-- GIVEN INSTRUCTION --
Reproduce the forum thread about the Brentwood meet word for word, in full.

-- DOCUMENT TEXT --
......

Time is getting near to Tuesday can someone please confirm a venue and time please?


----------



## Audi_TT_Spares (Feb 6, 2006)

Any news???

leigh


----------



## moley (May 14, 2002)

Shall we make it The Nags Head in Brentwood at around 19:30, as originally proposed?

Directions here: http://www.thenagsheadbrentwood.co.uk/contact.htm

... but note the pub is actually on the other side of Nags Head Lane!

It might be best to try and park on the right hand side of the car park (as you drive in) so we can all be together.

I think the confusion with Chelmsford was ScoTTy mentioned the Tyresmoke meet on the 19th April.

Hope to see you all there.

Moley


----------



## M9fdb (Mar 30, 2006)

Yeah for the first meet lets go with *The Nagshead BRENTWOOD *19.30 onwards tuesday night

Cheers

D


----------



## RayRush1 (Dec 20, 2004)

Well i have the day off work tomorrow so may give the car a clean and join you all 

Do they have a beer garden at the pub in case it's still warm?


----------



## Dotti (Mar 9, 2003)

......

-- DATA --

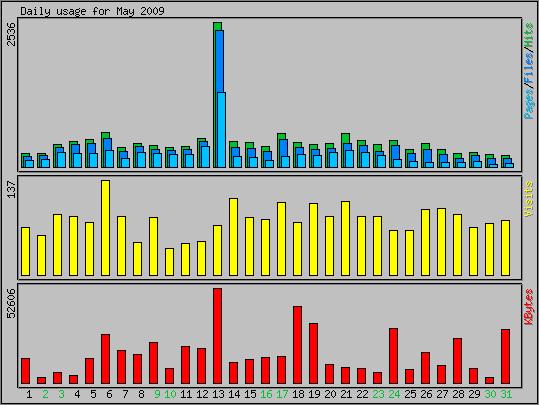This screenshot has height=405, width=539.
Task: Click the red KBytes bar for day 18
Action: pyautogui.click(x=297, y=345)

......

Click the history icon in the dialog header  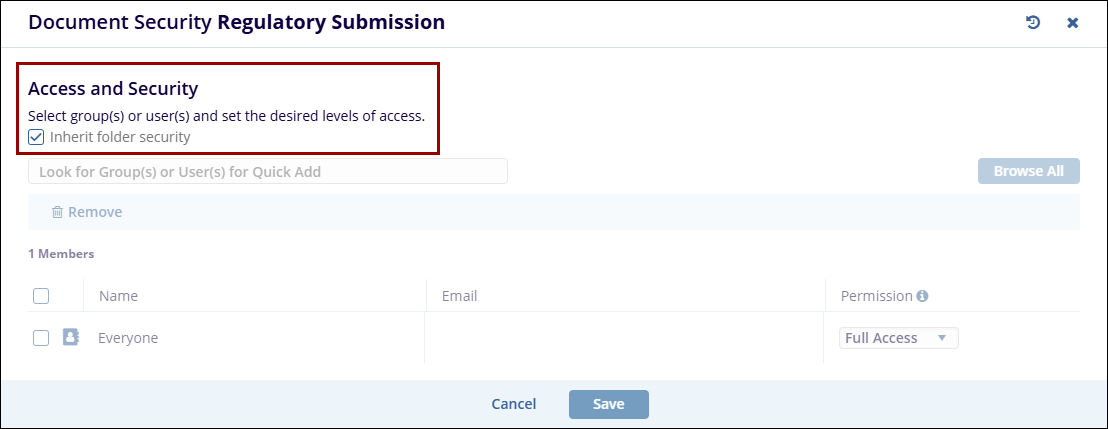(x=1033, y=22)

......

-- ANSWER TO THE PROBLEM --
Time is getting near to Tuesday can someone please confirm a venue and time please?


----------



## Audi_TT_Spares (Feb 6, 2006)

Any news???

leigh


----------



## moley (May 14, 2002)

Shall we make it The Nags Head in Brentwood at around 19:30, as originally proposed?

Directions here: http://www.thenagsheadbrentwood.co.uk/contact.htm

... but note the pub is actually on the other side of Nags Head Lane!

It might be best to try and park on the right hand side of the car park (as you drive in) so we can all be together.

I think the confusion with Chelmsford was ScoTTy mentioned the Tyresmoke meet on the 19th April.

Hope to see you all there.

Moley


----------



## M9fdb (Mar 30, 2006)

Yeah for the first meet lets go with *The Nagshead BRENTWOOD *19.30 onwards tuesday night

Cheers

D


----------



## RayRush1 (Dec 20, 2004)

Well i have the day off work tomorrow so may give the car a clean and join you all 

Do they have a beer garden at the pub in case it's still warm?


----------



## Dotti (Mar 9, 2003)